Task instructions
[a] Answer these questions from the passage on the Little Sisters of the Poor:
(i) For which time is the order's legal team back at the U.S. Supreme Court?
(ii) Which publication ran the feature by Emma Green?
(iii) What share of residents at the Catholic nursing home in Delaware have died?
[b] List every organization or institution named in the passage on the Little Sisters of the Poor.
[c] According to the passage on the Little Sisters of the Poor, why does the writer turn to the feature in The Atlantic?

The Little Sisters of the Poor are back in the news.
Yes, it’s true that, for the third time, the order’s legal team is back at the U.S. Supreme Court. This is, of course, a case linked to the Health and Human Services mandate requiring most religious institutions to offer employees — even students — health-insurance plans covering sterilizations and all FDA-approved contraceptives, including "morning-after pills."
The issue, of course, is whether leaders of the Little Sisters of the Poor, and others, can be forced to cooperate with government programs that violate the doctrines that define their work.
This raises a question that few SCOTUS-beat reporters have answered. Who are the Little Sisters of the Poor and what do the members of this order do to help others?
That brings us to a must-read feature at The Atlantic (by religion-beat pro Emma Green) that ran with this dramatic double-decker headline:
Nuns vs. the Coronavirus
At a Catholic nursing home in Delaware, one-fifth of residents have died. The nuns who run the facility are grappling with their calling.

Record excerpts
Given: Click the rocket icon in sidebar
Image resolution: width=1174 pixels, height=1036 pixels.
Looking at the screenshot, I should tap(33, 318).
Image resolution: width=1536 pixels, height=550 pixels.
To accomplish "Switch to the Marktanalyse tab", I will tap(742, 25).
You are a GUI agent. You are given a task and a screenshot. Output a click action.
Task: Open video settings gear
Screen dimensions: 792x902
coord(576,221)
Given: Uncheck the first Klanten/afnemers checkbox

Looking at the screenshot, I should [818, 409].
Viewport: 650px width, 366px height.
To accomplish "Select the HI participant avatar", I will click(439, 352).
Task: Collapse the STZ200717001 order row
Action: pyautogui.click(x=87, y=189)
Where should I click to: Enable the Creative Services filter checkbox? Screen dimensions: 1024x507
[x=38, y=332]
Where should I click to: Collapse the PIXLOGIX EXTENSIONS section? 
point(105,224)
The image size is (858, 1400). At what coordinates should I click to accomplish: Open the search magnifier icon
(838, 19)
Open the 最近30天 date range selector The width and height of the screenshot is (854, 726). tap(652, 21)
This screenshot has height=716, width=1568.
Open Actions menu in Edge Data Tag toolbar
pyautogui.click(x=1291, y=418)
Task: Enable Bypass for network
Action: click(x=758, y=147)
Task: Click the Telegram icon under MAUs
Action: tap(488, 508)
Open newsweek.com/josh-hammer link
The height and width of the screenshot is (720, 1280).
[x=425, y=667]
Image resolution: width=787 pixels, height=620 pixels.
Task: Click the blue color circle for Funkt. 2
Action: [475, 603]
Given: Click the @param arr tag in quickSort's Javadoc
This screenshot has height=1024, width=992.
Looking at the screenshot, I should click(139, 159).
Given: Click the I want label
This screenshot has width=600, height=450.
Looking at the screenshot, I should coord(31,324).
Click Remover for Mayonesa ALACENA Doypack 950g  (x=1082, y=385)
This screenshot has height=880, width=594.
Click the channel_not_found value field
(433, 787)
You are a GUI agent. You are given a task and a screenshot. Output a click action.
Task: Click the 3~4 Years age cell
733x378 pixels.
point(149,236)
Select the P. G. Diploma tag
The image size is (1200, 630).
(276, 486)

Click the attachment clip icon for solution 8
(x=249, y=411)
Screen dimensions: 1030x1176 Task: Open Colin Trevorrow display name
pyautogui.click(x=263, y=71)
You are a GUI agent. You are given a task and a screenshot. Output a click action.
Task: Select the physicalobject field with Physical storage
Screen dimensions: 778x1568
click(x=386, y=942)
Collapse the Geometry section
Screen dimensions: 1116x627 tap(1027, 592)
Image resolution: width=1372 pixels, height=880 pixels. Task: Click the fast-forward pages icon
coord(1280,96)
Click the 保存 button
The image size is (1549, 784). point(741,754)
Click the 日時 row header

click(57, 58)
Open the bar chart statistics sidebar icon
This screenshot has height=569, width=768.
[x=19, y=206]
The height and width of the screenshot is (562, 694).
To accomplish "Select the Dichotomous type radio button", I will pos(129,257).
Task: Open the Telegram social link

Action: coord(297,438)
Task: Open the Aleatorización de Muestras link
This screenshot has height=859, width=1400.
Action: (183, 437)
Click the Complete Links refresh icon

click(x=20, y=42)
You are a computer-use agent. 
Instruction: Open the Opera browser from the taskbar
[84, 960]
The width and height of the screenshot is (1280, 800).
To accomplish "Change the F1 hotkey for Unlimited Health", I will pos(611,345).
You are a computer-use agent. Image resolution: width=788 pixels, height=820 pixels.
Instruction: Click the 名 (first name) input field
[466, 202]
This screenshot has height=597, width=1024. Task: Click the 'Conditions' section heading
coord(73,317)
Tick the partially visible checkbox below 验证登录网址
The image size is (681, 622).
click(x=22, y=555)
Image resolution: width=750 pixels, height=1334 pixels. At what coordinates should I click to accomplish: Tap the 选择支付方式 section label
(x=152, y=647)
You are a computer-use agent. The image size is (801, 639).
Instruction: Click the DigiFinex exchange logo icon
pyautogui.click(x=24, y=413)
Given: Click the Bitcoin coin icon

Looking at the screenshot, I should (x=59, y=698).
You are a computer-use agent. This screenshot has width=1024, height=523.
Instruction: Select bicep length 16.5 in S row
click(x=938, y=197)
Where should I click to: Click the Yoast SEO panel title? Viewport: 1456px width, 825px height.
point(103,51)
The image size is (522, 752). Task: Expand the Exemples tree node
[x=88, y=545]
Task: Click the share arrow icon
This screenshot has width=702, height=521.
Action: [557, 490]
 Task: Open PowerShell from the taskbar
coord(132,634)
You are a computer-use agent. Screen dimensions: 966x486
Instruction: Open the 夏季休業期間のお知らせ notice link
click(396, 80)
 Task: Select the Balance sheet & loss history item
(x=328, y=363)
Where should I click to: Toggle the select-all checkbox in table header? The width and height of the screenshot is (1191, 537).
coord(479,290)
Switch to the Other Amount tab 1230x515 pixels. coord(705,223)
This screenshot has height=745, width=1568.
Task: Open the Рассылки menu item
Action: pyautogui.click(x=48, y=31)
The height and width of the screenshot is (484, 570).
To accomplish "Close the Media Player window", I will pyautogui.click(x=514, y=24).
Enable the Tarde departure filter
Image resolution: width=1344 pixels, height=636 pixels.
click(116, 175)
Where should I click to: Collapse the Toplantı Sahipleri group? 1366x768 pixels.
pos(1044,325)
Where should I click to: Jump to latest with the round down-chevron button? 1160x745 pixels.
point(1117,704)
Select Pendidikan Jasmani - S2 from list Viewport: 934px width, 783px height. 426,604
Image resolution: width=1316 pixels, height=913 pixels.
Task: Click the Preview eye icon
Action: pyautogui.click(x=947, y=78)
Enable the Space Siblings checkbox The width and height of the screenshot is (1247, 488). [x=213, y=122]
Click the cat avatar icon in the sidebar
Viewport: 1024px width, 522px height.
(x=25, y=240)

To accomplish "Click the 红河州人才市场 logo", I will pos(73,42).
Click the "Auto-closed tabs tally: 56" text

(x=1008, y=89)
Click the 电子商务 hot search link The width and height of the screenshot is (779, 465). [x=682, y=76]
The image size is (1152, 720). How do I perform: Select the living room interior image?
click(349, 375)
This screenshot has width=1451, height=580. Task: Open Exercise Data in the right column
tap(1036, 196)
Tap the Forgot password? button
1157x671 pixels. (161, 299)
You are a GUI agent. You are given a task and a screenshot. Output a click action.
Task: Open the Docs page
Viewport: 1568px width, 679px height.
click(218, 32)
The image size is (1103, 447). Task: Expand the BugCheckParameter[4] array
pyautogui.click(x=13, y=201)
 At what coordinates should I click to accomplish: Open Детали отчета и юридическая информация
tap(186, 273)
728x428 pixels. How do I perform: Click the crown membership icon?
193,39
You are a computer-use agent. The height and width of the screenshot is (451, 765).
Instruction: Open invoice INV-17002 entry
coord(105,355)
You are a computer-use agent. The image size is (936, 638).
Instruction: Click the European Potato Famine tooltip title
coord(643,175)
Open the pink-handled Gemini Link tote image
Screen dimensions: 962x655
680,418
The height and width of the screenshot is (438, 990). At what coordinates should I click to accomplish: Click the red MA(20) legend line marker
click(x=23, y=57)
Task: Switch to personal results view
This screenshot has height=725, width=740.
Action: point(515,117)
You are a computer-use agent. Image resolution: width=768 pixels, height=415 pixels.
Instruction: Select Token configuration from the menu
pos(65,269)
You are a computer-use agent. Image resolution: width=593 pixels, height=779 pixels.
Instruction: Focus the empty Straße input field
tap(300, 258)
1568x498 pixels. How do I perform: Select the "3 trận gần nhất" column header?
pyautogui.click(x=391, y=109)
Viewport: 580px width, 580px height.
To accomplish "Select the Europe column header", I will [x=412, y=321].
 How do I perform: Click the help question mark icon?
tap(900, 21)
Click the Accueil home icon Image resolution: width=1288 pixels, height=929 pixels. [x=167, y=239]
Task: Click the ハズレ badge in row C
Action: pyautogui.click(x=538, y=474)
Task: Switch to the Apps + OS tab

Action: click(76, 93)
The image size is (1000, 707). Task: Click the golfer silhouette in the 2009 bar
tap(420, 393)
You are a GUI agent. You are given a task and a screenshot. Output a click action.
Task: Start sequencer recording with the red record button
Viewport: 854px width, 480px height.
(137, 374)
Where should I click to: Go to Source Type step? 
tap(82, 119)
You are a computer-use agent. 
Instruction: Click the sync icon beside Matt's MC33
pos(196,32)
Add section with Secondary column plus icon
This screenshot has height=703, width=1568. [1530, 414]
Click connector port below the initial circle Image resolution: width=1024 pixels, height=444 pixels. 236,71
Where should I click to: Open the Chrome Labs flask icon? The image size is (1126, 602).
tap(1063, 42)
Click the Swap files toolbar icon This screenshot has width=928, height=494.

Answers below
[a]
(i) The third time.
(ii) The Atlantic.
(iii) One-fifth.

[b]
- The Little Sisters of the Poor
- The U.S. Supreme Court (also called SCOTUS)
- Health and Human Services
- The FDA
- The Atlantic

[c] Few SCOTUS-beat reporters have answered who the Little Sisters of the Poor are and what the members of the order do to help others. The writer presents the feature as a must-read that addresses that question.